Activity:
All of the entries below should be copied exactly as they appear.

___ Material to process ___

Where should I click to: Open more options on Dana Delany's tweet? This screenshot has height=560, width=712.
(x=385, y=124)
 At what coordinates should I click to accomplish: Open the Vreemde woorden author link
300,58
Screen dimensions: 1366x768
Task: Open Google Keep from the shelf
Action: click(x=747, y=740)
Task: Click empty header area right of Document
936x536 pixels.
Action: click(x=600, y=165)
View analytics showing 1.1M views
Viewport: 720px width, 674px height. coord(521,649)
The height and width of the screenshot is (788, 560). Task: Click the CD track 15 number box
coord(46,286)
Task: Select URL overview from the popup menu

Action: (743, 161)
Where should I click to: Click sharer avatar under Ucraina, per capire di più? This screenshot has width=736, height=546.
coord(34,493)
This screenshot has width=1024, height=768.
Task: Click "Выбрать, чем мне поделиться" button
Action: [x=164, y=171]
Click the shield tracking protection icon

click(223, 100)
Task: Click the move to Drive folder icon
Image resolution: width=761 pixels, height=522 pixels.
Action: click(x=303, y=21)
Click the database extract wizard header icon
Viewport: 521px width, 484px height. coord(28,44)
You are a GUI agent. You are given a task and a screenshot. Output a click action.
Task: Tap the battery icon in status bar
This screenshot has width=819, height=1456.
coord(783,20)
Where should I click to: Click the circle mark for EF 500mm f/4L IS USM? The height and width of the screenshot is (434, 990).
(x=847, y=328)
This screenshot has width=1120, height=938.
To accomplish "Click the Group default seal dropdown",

___

Exercise output:
Where should I click to: Open more options on Dana Delany's tweet? This screenshot has height=560, width=712.
(x=385, y=124)
 At what coordinates should I click to accomplish: Open the Vreemde woorden author link
300,58
Screen dimensions: 1366x768
Task: Open Google Keep from the shelf
Action: click(x=747, y=740)
Task: Click empty header area right of Document
936x536 pixels.
Action: click(x=600, y=165)
View analytics showing 1.1M views
Viewport: 720px width, 674px height. coord(521,649)
The height and width of the screenshot is (788, 560). Task: Click the CD track 15 number box
coord(46,286)
Task: Select URL overview from the popup menu

Action: (743, 161)
Where should I click to: Click sharer avatar under Ucraina, per capire di più? This screenshot has width=736, height=546.
coord(34,493)
This screenshot has width=1024, height=768.
Task: Click "Выбрать, чем мне поделиться" button
Action: [x=164, y=171]
Click the shield tracking protection icon

click(223, 100)
Task: Click the move to Drive folder icon
Image resolution: width=761 pixels, height=522 pixels.
Action: click(x=303, y=21)
Click the database extract wizard header icon
Viewport: 521px width, 484px height. coord(28,44)
You are a GUI agent. You are given a task and a screenshot. Output a click action.
Task: Tap the battery icon in status bar
This screenshot has width=819, height=1456.
coord(783,20)
Where should I click to: Click the circle mark for EF 500mm f/4L IS USM? The height and width of the screenshot is (434, 990).
(x=847, y=328)
This screenshot has width=1120, height=938.
To accomplish "Click the Group default seal dropdown",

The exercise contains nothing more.